INSTRUCTION: Replace every "Instruction" in the material below with "Goal", leaving everything else unchanged.

-- Start --

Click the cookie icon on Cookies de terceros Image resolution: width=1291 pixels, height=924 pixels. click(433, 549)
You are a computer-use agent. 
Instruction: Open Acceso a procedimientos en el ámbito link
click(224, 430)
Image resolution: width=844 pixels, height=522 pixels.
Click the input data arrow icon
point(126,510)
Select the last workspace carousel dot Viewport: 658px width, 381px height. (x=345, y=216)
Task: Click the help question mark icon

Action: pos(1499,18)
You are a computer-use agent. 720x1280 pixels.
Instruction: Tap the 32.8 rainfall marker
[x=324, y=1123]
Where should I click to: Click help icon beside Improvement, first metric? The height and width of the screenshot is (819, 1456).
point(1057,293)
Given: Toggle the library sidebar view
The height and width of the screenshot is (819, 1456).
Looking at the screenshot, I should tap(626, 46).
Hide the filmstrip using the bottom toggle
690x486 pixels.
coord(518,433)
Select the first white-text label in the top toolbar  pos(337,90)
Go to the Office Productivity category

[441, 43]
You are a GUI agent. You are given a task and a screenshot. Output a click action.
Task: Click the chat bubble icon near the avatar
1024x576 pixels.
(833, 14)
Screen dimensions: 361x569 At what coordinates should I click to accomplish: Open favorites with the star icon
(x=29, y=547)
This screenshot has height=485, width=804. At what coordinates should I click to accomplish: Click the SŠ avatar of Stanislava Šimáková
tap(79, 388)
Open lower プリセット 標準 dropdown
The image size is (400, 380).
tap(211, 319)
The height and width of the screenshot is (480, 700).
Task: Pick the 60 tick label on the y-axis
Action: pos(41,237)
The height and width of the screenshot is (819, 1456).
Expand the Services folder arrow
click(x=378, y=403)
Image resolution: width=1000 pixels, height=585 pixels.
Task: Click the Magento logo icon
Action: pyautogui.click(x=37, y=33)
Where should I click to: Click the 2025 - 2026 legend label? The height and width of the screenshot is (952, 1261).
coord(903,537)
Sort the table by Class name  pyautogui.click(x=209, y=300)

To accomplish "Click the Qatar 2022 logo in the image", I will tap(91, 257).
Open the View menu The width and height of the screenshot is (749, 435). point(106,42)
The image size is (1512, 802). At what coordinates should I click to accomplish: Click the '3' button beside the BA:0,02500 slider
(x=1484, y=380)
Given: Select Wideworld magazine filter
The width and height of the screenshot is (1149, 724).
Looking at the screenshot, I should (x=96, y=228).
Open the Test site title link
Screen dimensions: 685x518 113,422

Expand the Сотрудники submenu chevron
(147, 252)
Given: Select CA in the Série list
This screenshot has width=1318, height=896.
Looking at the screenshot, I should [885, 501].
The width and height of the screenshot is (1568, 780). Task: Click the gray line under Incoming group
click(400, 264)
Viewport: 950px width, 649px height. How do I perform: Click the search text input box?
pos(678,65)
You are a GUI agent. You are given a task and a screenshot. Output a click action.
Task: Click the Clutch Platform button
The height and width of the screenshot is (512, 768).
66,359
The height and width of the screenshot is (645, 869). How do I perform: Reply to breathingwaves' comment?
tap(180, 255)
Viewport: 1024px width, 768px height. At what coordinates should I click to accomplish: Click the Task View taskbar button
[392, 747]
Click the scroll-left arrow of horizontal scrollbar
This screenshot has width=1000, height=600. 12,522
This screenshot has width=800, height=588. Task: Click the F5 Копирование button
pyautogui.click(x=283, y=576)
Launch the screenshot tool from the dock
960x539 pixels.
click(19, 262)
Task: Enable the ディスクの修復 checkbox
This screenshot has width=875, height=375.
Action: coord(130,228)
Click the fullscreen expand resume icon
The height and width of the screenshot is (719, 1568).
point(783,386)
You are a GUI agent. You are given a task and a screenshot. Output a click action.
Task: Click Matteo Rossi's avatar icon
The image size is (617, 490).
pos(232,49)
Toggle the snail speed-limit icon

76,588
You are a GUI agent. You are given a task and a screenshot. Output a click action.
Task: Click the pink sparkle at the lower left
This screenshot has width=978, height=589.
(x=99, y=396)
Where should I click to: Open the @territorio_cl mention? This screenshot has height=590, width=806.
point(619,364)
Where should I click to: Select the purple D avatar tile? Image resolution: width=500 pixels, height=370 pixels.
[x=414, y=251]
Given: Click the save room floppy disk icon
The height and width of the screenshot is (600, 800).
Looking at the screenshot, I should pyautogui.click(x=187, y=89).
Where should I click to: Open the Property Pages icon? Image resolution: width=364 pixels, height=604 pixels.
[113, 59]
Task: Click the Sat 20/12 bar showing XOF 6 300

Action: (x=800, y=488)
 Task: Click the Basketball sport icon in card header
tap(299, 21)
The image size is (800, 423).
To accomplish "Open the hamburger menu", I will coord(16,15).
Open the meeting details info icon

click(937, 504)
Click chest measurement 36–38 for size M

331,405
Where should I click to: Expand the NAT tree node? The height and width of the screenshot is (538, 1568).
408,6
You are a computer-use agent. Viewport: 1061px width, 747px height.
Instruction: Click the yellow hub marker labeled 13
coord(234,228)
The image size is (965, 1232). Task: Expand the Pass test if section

-- End --

CORRECT RESPONSE:
Click the cookie icon on Cookies de terceros Image resolution: width=1291 pixels, height=924 pixels. click(433, 549)
You are a computer-use agent. 
Goal: Open Acceso a procedimientos en el ámbito link
click(224, 430)
Image resolution: width=844 pixels, height=522 pixels.
Click the input data arrow icon
point(126,510)
Select the last workspace carousel dot Viewport: 658px width, 381px height. (x=345, y=216)
Task: Click the help question mark icon

Action: pos(1499,18)
You are a computer-use agent. 720x1280 pixels.
Goal: Tap the 32.8 rainfall marker
[x=324, y=1123]
Where should I click to: Click help icon beside Improvement, first metric? The height and width of the screenshot is (819, 1456).
point(1057,293)
Given: Toggle the library sidebar view
The height and width of the screenshot is (819, 1456).
Looking at the screenshot, I should tap(626, 46).
Hide the filmstrip using the bottom toggle
690x486 pixels.
coord(518,433)
Select the first white-text label in the top toolbar  pos(337,90)
Go to the Office Productivity category

[441, 43]
You are a GUI agent. You are given a task and a screenshot. Output a click action.
Task: Click the chat bubble icon near the avatar
1024x576 pixels.
(833, 14)
Screen dimensions: 361x569 At what coordinates should I click to accomplish: Open favorites with the star icon
(x=29, y=547)
This screenshot has height=485, width=804. At what coordinates should I click to accomplish: Click the SŠ avatar of Stanislava Šimáková
tap(79, 388)
Open lower プリセット 標準 dropdown
The image size is (400, 380).
tap(211, 319)
The height and width of the screenshot is (480, 700).
Task: Pick the 60 tick label on the y-axis
Action: pos(41,237)
The height and width of the screenshot is (819, 1456).
Expand the Services folder arrow
click(x=378, y=403)
Image resolution: width=1000 pixels, height=585 pixels.
Task: Click the Magento logo icon
Action: pyautogui.click(x=37, y=33)
Where should I click to: Click the 2025 - 2026 legend label? The height and width of the screenshot is (952, 1261).
coord(903,537)
Sort the table by Class name  pyautogui.click(x=209, y=300)

To accomplish "Click the Qatar 2022 logo in the image", I will tap(91, 257).
Open the View menu The width and height of the screenshot is (749, 435). point(106,42)
The image size is (1512, 802). At what coordinates should I click to accomplish: Click the '3' button beside the BA:0,02500 slider
(x=1484, y=380)
Given: Select Wideworld magazine filter
The width and height of the screenshot is (1149, 724).
Looking at the screenshot, I should (x=96, y=228).
Open the Test site title link
Screen dimensions: 685x518 113,422

Expand the Сотрудники submenu chevron
(147, 252)
Given: Select CA in the Série list
This screenshot has width=1318, height=896.
Looking at the screenshot, I should [885, 501].
The width and height of the screenshot is (1568, 780). Task: Click the gray line under Incoming group
click(400, 264)
Viewport: 950px width, 649px height. How do I perform: Click the search text input box?
pos(678,65)
You are a GUI agent. You are given a task and a screenshot. Output a click action.
Task: Click the Clutch Platform button
The height and width of the screenshot is (512, 768).
66,359
The height and width of the screenshot is (645, 869). How do I perform: Reply to breathingwaves' comment?
tap(180, 255)
Viewport: 1024px width, 768px height. At what coordinates should I click to accomplish: Click the Task View taskbar button
[392, 747]
Click the scroll-left arrow of horizontal scrollbar
This screenshot has width=1000, height=600. 12,522
This screenshot has width=800, height=588. Task: Click the F5 Копирование button
pyautogui.click(x=283, y=576)
Launch the screenshot tool from the dock
960x539 pixels.
click(19, 262)
Task: Enable the ディスクの修復 checkbox
This screenshot has width=875, height=375.
Action: coord(130,228)
Click the fullscreen expand resume icon
The height and width of the screenshot is (719, 1568).
point(783,386)
You are a GUI agent. You are given a task and a screenshot. Output a click action.
Task: Click Matteo Rossi's avatar icon
The image size is (617, 490).
pos(232,49)
Toggle the snail speed-limit icon

76,588
You are a GUI agent. You are given a task and a screenshot. Output a click action.
Task: Click the pink sparkle at the lower left
This screenshot has width=978, height=589.
(x=99, y=396)
Where should I click to: Open the @territorio_cl mention? This screenshot has height=590, width=806.
point(619,364)
Where should I click to: Select the purple D avatar tile? Image resolution: width=500 pixels, height=370 pixels.
[x=414, y=251]
Given: Click the save room floppy disk icon
The height and width of the screenshot is (600, 800).
Looking at the screenshot, I should pyautogui.click(x=187, y=89).
Where should I click to: Open the Property Pages icon? Image resolution: width=364 pixels, height=604 pixels.
[113, 59]
Task: Click the Sat 20/12 bar showing XOF 6 300

Action: (x=800, y=488)
 Task: Click the Basketball sport icon in card header
tap(299, 21)
The image size is (800, 423).
To accomplish "Open the hamburger menu", I will coord(16,15).
Open the meeting details info icon

click(937, 504)
Click chest measurement 36–38 for size M

331,405
Where should I click to: Expand the NAT tree node? The height and width of the screenshot is (538, 1568).
408,6
You are a computer-use agent. Viewport: 1061px width, 747px height.
Goal: Click the yellow hub marker labeled 13
coord(234,228)
The image size is (965, 1232). Task: Expand the Pass test if section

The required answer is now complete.